Quoted passage:
The supplementary volume has four chapters directed at new lexicographic concepts and the further development of new beginnings.
In Chapter I, Dictionaries in Modern Society: Current Status and Perspectives, the first article gives the present and future prospects, problems and development possibilities of printed dictionaries in their different typological forms. The collaboration in the lexicographic processes of printed dictionaries with corpus linguistic approaches is emphasized. In the second article a corresponding presentation is given of computational lexicography and its influence on linguistic lexicography and other fields of research.
In the last decade, textual structures of printed dictionaries have often been in the focus of lexicographic research. In Chapter II, New Developments in Lexicographic Theory I: Textual Structures, the eight articles (nr. 3-10) attempt to present this research as exhaustively as possible in the following manner: A review article briefly indicating all the types of textual structures is followed by a review article on the following selected types of structures: macrostructures, access structures, microstructures and mediostructures as well as textual architectures. The next article treats addressing and addressing structures and in the tenth and final article of this chapter a presentation is given of the different types of dictionary articles.
In Chapter III, New Developments in Lexicographic Theory II: Dictionary Types and Functions, new dictionary types and new developments in selected dictionary types are presented in ten articles (nr. 11-20). Consideration is also given to the lexicography of language for general purposes and languages for special purposes. Dictionaries of association, new types of cognitive dictionaries, language contact dictionaries, bridge dictionaries and recent developments in English, French as well as German learner dictionaries are treated. There are also review articles of new linguistic dictionaries as well as all the existing special purpose dictionaries of lexicography and those in progress. Article 20 concludes the chapter with a treatment of dictionary functions.
Chapter IV, New Developments in Lexicographic Theory III: Selected Dictionary Subjects, consists of eight articles (nr. 21-28). From the numerous themes, directed especially at aspects of dictionary subject matter, treated in recent metalexicographic research, relevant and innovative aspects have been selected in such a way that consideration is given to a relative wide spectrum of problems. Culture-bound lexical items in monolingual and bilingual lexicography, language policy and lexicography, sensitive items, and meaning in prototype theory and in frame theory are treated in separate articles. Furthermore the concept of semiotaxis is presented as well as new developments in the lexicographic treatment of collocations and lexicographic examples.
The last chapter dealing with new developments in the theory of lexicography is Chapter V, New Developments in Lexicographic Theory IV: Research in Dictionary Production and Use, consisting of eight articles (nr. 2936). The chapter starts with a presentation of the structure of lexicographic processes and their phases, contains a presentation of dictionary management, an article on the theory of dictionary use and review articles on empirical usage research and on methods developed and employed in recent research on dictionary use. Furthermore there are articles on the concept of simultaneous feedback, research on usage in the domain of electronic dictionaries and ways and means of establishing a dictionary culture.

Recorded data:

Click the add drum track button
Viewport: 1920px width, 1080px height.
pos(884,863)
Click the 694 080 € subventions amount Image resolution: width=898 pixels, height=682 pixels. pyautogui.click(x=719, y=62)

The task:
Answer these questions about the overview of the lexicography volume:
1. What is the subject of the second article in Chapter I?
2. How many articles make up Chapter III, and what does its last article treat?
3. Which topic does the final article of Chapter II present?

Completed task:
1. Computational lexicography and its influence on linguistic lexicography and other fields of research.
2. Ten articles (nr. 11-20); the last one, article 20, treats dictionary functions.
3. The different types of dictionary articles.